Supercapacitors are useful for many applications because of their high power density, long cycle life and the potential applications on both military and commercial devices. For example, supercapacitors are important to the designs of portable laser systems and electric vehicles. Two mechanisms are associated with energy storage in a supercapacitor, namely electrical double layer charge storage and pseudo-capacitance charge storage. The capacitance of the former comes from the charge accumulation at the electrode/electrolyte interface, and therefore highly depends on the pore structure of the electrode, including such parameters as pore size and accessible surface area to the electrolyte molecules. The latter capacitance mechanism arises from to the fast reversible faradic transitions (electrosorption or surface redox reactions) of the electro-active species of the electrode, including surface functional groups, transition metal oxides and conducting polymers and this type of supercapacitor is also called electrochemical supercapacitors.

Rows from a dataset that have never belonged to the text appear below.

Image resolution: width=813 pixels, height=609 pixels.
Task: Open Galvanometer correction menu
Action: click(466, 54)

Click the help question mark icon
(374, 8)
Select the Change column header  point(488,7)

The pseudo-capacitance from reversible faradic reactions of an electro-active material offers a higher power storage capacity than the electrical double layer capacitance mechanism.

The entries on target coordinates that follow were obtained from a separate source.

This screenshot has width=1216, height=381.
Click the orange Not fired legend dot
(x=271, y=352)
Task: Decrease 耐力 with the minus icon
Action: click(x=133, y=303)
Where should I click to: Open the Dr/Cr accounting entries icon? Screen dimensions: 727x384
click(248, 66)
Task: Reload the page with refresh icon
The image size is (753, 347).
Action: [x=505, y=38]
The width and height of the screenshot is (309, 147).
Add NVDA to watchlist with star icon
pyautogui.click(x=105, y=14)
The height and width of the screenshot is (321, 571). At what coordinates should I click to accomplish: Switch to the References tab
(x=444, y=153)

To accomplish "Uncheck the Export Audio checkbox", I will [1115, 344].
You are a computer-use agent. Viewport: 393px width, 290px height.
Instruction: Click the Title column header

Transition metal oxides have typically been considered to have a great potential to increase the capacitance in the electrochemical supercapacitors. Amorphous hydrated RuO2 has attracted particular interest as a supercapacitor electrode material with a capacitance over 700 F/g having been achieved, significantly higher than that has been observed with an electrical double layer capacitor. Unfortunately, hydrated RuO2 is too rare and expensive to be commercially viable as a supercapacitor material. Supercapicitors utilizing nano-crystalline vanadium nitride materials have exhibited capacitance of 1340 F/g at a 2 mV/s scan rate, which is far more than that of the hydrated RuO2 based supercapacitors. Such a high capacitance is believed to be caused by a series of reversible redox reactions on few atomic layers of vanadium oxide on the surface of the underlying nitride nanocrystals, which exhibit a metallic electronic conductivity (σbulk=1.67×106Ω−1 m−1).
Thus, there remains a need to supercapacitor material having even higher capacitance and using more readily available materials. The present invention addresses this need.